Per costruzioni adibite ad attività produttive, stante la particolare finalità della disposizione in esame di tutela delle persone prima ancora che del patrimonio, si intendono le unità immobiliari in cui si svolgono attività agricole, professionali, produttive di beni e servizi, commerciali o non commerciali.”

Si noti che, oltre alla limitazione dell’intervento sull’intero edificio, si considera da privilegiare (ma senza obblighi meglio definiti) l’intervento sulle costruzioni dove si vive o si lavora. Anzi, per definire se l’immobile rientra nei casi previsti si ricorre alla formula “immobili in cui è maggiormente probabile che si svolga la vita familiare o lavorativa”. Non assume importanza, invece, la categoria catastale dell’unità immobiliare.

Edifici “non omogenei”

Pur non trattandosi di criteri del tutto precisi, la Circolare dell’Agenzia considera il caso in cui in un certo immobile siano presenti unità abitative che ricadono nei requisiti (prima casa e luoghi di lavoro) e unità abitative che non rientrano (es: seconde case, uso promiscuo, magazzini ecc.).

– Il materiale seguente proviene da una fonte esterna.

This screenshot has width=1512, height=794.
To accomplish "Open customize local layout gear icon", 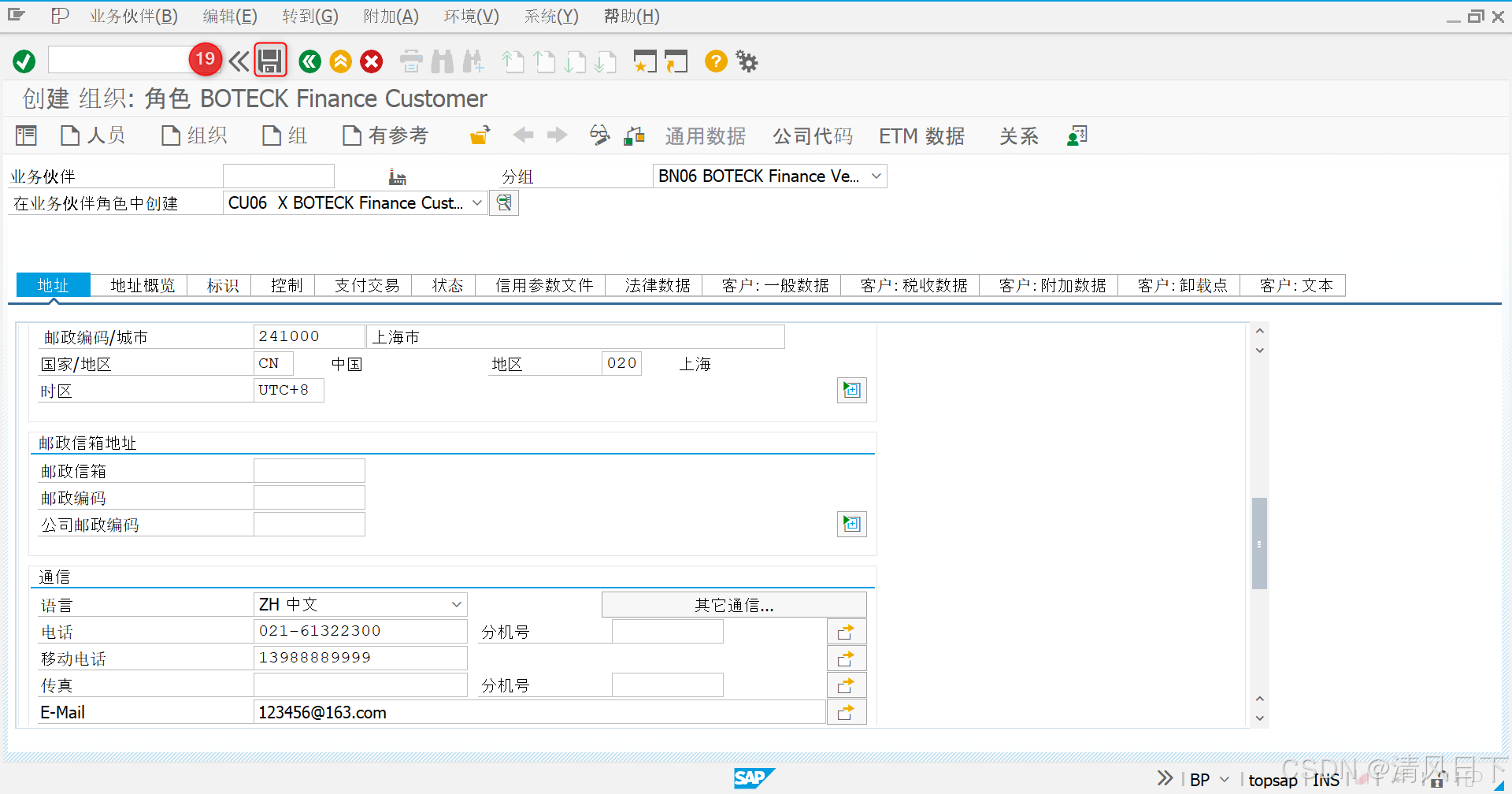I will [745, 61].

La regola da applicare è la seguente:

  • le unità che rientrano nei criteri hanno diritto alla detrazione 65%;
  • le unità che non rientrano nei criteri mantengono la detrazione 50% (ex 36%) prevista per le ristrutturazioni..

Spese ammesse

Sono ammissibili a detrazione le spese sostenute per:

  • la messa in sicurezza statica, in particolare sulle parti strutturali;
  • l’approntamento della documentazione obbligatoria atta a comprovare la sicurezza statica del patrimonio edilizio;
  • la realizzazione degli interventi necessari al rilascio della suddetta documentazione.